**Action item**
The data is to be reproduced in full and without error.
(Data supplied)
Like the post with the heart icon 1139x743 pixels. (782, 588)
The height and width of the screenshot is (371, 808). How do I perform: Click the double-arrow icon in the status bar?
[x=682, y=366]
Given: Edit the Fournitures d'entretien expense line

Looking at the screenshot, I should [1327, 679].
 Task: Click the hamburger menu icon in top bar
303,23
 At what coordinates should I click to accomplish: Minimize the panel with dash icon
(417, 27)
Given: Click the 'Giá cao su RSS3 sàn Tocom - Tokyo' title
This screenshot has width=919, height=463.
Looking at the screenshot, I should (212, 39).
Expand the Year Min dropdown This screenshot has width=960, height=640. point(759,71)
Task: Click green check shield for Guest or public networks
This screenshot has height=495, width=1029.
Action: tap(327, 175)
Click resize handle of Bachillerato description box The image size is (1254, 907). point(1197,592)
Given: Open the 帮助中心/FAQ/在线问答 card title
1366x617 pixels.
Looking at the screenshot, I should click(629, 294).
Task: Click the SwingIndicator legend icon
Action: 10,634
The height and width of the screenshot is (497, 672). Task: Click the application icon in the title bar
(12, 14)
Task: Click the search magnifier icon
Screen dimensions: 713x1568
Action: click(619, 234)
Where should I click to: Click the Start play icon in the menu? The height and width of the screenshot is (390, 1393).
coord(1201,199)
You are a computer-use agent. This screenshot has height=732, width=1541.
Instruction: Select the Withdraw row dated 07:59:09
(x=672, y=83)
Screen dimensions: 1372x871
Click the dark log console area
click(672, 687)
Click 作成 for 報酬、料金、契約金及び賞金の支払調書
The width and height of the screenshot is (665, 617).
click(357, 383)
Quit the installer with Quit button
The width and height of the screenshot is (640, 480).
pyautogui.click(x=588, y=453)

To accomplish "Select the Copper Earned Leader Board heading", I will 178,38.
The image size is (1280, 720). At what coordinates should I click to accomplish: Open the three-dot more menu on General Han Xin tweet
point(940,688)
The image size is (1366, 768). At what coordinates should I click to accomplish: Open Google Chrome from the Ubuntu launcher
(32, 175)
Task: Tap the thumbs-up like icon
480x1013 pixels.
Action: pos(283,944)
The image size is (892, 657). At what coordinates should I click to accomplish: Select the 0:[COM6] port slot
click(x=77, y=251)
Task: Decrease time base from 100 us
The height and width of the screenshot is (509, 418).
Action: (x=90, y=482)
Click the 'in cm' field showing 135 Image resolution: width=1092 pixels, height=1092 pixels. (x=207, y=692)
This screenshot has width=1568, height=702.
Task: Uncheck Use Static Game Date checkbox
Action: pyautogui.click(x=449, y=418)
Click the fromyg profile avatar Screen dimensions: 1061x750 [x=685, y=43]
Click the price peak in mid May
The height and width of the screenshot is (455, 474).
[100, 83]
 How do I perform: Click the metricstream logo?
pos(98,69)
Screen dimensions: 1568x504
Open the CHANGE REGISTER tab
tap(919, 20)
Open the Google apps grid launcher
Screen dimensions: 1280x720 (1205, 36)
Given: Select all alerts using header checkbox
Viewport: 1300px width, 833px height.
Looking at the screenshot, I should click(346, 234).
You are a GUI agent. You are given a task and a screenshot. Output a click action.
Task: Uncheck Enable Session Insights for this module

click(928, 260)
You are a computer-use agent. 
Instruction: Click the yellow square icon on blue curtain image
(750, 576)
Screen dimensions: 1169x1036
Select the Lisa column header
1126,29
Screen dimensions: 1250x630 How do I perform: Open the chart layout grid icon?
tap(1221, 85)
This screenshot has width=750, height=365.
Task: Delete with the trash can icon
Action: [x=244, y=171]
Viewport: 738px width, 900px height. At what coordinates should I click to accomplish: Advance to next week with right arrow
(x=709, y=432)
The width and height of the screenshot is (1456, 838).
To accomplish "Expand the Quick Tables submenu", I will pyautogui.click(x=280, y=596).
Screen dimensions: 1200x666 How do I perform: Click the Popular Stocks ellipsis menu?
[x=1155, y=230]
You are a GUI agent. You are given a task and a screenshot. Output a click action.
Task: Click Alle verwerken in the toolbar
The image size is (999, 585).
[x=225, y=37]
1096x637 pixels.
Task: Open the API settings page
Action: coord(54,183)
(End Data supplied)
**Your solution**
Like the post with the heart icon 1139x743 pixels. (782, 588)
The height and width of the screenshot is (371, 808). How do I perform: Click the double-arrow icon in the status bar?
[x=682, y=366]
Given: Edit the Fournitures d'entretien expense line

Looking at the screenshot, I should [1327, 679].
 Task: Click the hamburger menu icon in top bar
303,23
 At what coordinates should I click to accomplish: Minimize the panel with dash icon
(417, 27)
Given: Click the 'Giá cao su RSS3 sàn Tocom - Tokyo' title
This screenshot has width=919, height=463.
Looking at the screenshot, I should (212, 39).
Expand the Year Min dropdown This screenshot has width=960, height=640. point(759,71)
Task: Click green check shield for Guest or public networks
This screenshot has height=495, width=1029.
Action: tap(327, 175)
Click resize handle of Bachillerato description box The image size is (1254, 907). point(1197,592)
Given: Open the 帮助中心/FAQ/在线问答 card title
1366x617 pixels.
Looking at the screenshot, I should click(629, 294).
Task: Click the SwingIndicator legend icon
Action: 10,634
The height and width of the screenshot is (497, 672). Task: Click the application icon in the title bar
(12, 14)
Task: Click the search magnifier icon
Screen dimensions: 713x1568
Action: click(619, 234)
Where should I click to: Click the Start play icon in the menu? The height and width of the screenshot is (390, 1393).
coord(1201,199)
You are a computer-use agent. This screenshot has height=732, width=1541.
Instruction: Select the Withdraw row dated 07:59:09
(x=672, y=83)
Screen dimensions: 1372x871
Click the dark log console area
click(672, 687)
Click 作成 for 報酬、料金、契約金及び賞金の支払調書
The width and height of the screenshot is (665, 617).
click(357, 383)
Quit the installer with Quit button
The width and height of the screenshot is (640, 480).
pyautogui.click(x=588, y=453)

To accomplish "Select the Copper Earned Leader Board heading", I will 178,38.
The image size is (1280, 720). At what coordinates should I click to accomplish: Open the three-dot more menu on General Han Xin tweet
point(940,688)
The image size is (1366, 768). At what coordinates should I click to accomplish: Open Google Chrome from the Ubuntu launcher
(32, 175)
Task: Tap the thumbs-up like icon
480x1013 pixels.
Action: pos(283,944)
The image size is (892, 657). At what coordinates should I click to accomplish: Select the 0:[COM6] port slot
click(x=77, y=251)
Task: Decrease time base from 100 us
The height and width of the screenshot is (509, 418).
Action: (x=90, y=482)
Click the 'in cm' field showing 135 Image resolution: width=1092 pixels, height=1092 pixels. (x=207, y=692)
This screenshot has width=1568, height=702.
Task: Uncheck Use Static Game Date checkbox
Action: pyautogui.click(x=449, y=418)
Click the fromyg profile avatar Screen dimensions: 1061x750 [x=685, y=43]
Click the price peak in mid May
The height and width of the screenshot is (455, 474).
[100, 83]
 How do I perform: Click the metricstream logo?
pos(98,69)
Screen dimensions: 1568x504
Open the CHANGE REGISTER tab
tap(919, 20)
Open the Google apps grid launcher
Screen dimensions: 1280x720 (1205, 36)
Given: Select all alerts using header checkbox
Viewport: 1300px width, 833px height.
Looking at the screenshot, I should click(346, 234).
You are a GUI agent. You are given a task and a screenshot. Output a click action.
Task: Uncheck Enable Session Insights for this module

click(928, 260)
You are a computer-use agent. 
Instruction: Click the yellow square icon on blue curtain image
(750, 576)
Screen dimensions: 1169x1036
Select the Lisa column header
1126,29
Screen dimensions: 1250x630 How do I perform: Open the chart layout grid icon?
tap(1221, 85)
This screenshot has width=750, height=365.
Task: Delete with the trash can icon
Action: [x=244, y=171]
Viewport: 738px width, 900px height. At what coordinates should I click to accomplish: Advance to next week with right arrow
(x=709, y=432)
The width and height of the screenshot is (1456, 838).
To accomplish "Expand the Quick Tables submenu", I will pyautogui.click(x=280, y=596).
Screen dimensions: 1200x666 How do I perform: Click the Popular Stocks ellipsis menu?
[x=1155, y=230]
You are a GUI agent. You are given a task and a screenshot. Output a click action.
Task: Click Alle verwerken in the toolbar
The image size is (999, 585).
[x=225, y=37]
1096x637 pixels.
Task: Open the API settings page
Action: coord(54,183)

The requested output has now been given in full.